Please copy the records exactly, beginning at the line that contains "The height and width of the screenshot is (1621, 1061)." and stopping after the line that contains "Looking at the screenshot, I should 100,26.".

::::

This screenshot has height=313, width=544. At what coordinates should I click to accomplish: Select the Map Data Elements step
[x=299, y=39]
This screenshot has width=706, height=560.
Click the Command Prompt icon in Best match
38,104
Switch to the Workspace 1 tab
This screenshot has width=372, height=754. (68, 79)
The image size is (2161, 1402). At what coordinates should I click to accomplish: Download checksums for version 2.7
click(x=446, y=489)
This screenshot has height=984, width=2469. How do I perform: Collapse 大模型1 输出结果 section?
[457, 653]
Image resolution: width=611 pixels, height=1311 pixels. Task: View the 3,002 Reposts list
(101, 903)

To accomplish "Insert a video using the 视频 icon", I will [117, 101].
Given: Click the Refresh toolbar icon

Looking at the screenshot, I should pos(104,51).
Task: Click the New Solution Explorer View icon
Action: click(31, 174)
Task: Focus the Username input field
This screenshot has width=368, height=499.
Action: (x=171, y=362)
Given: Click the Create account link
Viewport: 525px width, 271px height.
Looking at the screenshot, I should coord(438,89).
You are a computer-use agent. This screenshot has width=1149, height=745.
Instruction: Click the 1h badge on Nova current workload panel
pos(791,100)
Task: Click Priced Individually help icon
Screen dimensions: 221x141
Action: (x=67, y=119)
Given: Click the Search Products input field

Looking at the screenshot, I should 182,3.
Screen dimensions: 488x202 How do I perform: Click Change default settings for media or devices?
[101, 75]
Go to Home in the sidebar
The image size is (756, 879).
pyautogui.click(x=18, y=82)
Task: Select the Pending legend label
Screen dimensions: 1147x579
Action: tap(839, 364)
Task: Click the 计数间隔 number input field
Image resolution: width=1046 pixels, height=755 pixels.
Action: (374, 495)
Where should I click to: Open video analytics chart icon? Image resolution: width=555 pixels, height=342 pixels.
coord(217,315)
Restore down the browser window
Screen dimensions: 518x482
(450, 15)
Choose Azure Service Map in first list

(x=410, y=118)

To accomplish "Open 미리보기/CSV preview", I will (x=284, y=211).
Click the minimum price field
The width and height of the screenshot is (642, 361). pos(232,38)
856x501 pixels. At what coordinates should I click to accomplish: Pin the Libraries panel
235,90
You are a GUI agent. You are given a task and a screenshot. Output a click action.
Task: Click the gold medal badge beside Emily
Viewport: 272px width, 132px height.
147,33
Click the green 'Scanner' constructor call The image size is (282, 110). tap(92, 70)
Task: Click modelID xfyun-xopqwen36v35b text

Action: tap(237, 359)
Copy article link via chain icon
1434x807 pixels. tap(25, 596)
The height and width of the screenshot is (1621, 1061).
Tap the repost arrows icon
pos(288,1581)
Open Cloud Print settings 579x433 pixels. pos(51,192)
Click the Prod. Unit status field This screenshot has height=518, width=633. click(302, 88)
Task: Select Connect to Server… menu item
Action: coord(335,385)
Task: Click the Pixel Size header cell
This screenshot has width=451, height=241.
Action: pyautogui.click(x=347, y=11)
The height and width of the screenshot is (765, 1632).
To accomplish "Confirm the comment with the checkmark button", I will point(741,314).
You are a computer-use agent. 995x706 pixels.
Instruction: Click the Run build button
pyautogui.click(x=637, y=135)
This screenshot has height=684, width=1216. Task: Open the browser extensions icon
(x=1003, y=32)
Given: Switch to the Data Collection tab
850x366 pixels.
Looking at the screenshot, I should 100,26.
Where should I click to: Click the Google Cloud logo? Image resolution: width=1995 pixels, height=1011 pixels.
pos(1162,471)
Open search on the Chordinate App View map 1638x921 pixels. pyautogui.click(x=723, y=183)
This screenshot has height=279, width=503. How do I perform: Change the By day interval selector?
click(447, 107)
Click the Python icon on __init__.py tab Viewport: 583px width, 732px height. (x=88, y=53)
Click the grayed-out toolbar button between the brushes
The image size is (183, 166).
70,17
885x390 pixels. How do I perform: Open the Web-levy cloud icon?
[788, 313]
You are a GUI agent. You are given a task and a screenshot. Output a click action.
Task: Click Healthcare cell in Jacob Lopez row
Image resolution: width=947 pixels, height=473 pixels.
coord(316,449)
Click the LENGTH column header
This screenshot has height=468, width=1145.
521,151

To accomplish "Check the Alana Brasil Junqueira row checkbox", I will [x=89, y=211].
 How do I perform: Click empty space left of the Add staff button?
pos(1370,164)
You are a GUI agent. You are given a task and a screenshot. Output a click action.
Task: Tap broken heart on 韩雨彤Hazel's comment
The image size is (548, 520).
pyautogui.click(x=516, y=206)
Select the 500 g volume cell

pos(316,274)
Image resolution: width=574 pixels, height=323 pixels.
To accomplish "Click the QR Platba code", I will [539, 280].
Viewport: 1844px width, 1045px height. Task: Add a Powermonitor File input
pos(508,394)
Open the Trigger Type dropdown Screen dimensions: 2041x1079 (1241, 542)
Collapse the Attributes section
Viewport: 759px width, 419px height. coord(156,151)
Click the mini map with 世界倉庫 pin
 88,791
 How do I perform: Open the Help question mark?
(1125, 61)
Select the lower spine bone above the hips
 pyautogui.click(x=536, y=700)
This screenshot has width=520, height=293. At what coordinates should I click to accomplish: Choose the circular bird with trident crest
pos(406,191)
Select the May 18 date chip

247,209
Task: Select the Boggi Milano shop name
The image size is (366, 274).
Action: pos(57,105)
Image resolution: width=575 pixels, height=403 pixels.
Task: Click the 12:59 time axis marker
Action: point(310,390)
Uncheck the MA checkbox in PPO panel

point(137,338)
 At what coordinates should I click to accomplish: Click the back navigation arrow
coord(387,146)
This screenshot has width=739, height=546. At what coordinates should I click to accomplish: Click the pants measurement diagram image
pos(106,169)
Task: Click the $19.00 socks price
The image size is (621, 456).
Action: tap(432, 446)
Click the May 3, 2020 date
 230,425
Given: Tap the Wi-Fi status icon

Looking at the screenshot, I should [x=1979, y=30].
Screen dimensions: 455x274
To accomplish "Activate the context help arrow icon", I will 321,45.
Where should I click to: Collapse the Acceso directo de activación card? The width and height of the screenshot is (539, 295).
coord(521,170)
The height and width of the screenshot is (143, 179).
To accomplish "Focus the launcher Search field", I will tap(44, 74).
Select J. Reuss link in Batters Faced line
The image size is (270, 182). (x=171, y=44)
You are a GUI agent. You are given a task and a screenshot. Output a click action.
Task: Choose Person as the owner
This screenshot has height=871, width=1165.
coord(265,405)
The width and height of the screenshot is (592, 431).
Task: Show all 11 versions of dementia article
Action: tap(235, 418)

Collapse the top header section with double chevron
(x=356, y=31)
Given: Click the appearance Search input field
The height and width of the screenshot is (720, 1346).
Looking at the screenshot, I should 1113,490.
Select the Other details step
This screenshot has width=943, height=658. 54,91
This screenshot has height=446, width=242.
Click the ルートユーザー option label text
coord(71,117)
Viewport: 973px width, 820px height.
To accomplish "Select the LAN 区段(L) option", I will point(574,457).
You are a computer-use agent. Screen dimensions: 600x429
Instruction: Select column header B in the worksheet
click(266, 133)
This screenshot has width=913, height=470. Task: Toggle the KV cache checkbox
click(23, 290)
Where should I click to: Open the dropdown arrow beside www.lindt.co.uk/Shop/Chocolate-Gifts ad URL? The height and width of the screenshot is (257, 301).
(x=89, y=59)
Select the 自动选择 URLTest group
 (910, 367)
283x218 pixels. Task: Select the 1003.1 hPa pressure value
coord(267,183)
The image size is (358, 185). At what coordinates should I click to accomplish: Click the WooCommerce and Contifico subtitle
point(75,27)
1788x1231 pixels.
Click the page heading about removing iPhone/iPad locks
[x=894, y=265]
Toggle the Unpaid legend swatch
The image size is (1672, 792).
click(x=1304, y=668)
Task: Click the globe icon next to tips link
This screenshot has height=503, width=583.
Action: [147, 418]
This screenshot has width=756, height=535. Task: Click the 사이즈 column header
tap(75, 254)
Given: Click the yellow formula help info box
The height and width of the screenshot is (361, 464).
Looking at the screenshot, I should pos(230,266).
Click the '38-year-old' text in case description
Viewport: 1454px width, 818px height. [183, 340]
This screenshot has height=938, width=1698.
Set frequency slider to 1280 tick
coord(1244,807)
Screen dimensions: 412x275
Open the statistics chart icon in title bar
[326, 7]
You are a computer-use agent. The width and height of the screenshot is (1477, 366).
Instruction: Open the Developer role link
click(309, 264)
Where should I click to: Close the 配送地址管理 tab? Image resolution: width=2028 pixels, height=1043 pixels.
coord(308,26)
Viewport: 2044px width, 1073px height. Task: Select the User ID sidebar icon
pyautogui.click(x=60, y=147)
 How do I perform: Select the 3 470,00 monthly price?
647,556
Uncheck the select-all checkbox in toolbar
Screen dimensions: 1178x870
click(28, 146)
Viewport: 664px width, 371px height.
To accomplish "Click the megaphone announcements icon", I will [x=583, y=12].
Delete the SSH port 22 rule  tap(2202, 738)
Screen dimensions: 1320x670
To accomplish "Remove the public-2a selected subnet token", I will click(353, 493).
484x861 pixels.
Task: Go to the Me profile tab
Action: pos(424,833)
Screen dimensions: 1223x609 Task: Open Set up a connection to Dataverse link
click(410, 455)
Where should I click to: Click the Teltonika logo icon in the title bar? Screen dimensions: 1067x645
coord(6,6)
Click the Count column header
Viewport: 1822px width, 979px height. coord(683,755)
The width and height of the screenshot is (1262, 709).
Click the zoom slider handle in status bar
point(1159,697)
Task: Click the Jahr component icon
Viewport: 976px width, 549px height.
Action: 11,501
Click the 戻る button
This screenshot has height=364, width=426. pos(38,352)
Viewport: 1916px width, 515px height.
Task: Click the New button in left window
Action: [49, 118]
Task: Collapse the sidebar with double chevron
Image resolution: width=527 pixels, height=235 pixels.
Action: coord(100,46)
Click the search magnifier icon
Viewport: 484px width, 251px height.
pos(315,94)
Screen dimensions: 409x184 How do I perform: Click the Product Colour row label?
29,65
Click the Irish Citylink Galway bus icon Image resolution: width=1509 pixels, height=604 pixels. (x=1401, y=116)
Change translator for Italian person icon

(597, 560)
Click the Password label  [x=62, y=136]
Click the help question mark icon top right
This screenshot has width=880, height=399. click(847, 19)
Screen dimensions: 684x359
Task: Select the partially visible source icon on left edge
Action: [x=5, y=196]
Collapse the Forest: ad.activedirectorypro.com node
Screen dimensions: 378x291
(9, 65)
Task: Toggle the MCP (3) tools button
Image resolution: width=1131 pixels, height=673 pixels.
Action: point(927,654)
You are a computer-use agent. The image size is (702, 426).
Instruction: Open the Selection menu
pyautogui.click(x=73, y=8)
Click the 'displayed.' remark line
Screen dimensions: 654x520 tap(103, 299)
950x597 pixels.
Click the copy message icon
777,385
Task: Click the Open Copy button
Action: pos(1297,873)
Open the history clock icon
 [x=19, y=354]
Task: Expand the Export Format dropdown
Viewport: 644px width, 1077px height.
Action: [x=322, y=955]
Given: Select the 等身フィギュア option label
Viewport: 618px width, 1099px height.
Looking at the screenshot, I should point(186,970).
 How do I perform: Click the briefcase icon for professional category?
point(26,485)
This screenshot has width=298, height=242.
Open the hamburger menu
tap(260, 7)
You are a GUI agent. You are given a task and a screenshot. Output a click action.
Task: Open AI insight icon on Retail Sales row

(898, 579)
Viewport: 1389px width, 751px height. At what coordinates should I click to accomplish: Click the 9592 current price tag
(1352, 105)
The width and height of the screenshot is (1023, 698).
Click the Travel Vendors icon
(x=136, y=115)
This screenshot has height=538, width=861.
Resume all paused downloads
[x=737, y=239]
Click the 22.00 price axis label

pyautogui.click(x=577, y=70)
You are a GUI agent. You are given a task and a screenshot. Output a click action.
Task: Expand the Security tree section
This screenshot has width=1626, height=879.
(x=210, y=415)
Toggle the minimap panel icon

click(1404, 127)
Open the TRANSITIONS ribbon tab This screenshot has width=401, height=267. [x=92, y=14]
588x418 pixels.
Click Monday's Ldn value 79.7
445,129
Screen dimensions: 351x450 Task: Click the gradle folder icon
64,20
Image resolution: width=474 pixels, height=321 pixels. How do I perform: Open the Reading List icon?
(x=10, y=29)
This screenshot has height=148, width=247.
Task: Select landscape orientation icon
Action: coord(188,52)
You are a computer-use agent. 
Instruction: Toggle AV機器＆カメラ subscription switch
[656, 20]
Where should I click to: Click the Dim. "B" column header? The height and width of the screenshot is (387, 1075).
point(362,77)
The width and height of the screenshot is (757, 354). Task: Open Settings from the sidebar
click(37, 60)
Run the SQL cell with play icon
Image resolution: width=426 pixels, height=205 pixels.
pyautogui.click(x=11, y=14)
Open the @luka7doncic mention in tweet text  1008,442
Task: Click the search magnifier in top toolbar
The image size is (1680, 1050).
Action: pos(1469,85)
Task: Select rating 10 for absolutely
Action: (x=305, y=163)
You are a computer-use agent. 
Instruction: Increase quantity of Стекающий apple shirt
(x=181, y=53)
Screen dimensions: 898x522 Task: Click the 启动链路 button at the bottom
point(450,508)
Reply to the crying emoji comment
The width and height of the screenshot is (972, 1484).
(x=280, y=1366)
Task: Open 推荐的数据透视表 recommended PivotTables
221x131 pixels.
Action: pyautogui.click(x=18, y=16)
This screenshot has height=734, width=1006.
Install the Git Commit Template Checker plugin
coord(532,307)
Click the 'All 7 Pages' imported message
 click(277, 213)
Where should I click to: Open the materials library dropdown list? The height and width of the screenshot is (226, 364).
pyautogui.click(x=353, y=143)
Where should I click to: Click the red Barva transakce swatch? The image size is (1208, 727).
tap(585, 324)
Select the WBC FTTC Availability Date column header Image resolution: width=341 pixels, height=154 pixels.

::::

▶ [Written answer]
The height and width of the screenshot is (1621, 1061).
Tap the repost arrows icon
pos(288,1581)
Open Cloud Print settings 579x433 pixels. pos(51,192)
Click the Prod. Unit status field This screenshot has height=518, width=633. click(302, 88)
Task: Select Connect to Server… menu item
Action: coord(335,385)
Task: Click the Pixel Size header cell
This screenshot has width=451, height=241.
Action: pyautogui.click(x=347, y=11)
The height and width of the screenshot is (765, 1632).
To accomplish "Confirm the comment with the checkmark button", I will point(741,314).
You are a computer-use agent. 995x706 pixels.
Instruction: Click the Run build button
pyautogui.click(x=637, y=135)
This screenshot has height=684, width=1216. Task: Open the browser extensions icon
(x=1003, y=32)
Given: Switch to the Data Collection tab
850x366 pixels.
Looking at the screenshot, I should 100,26.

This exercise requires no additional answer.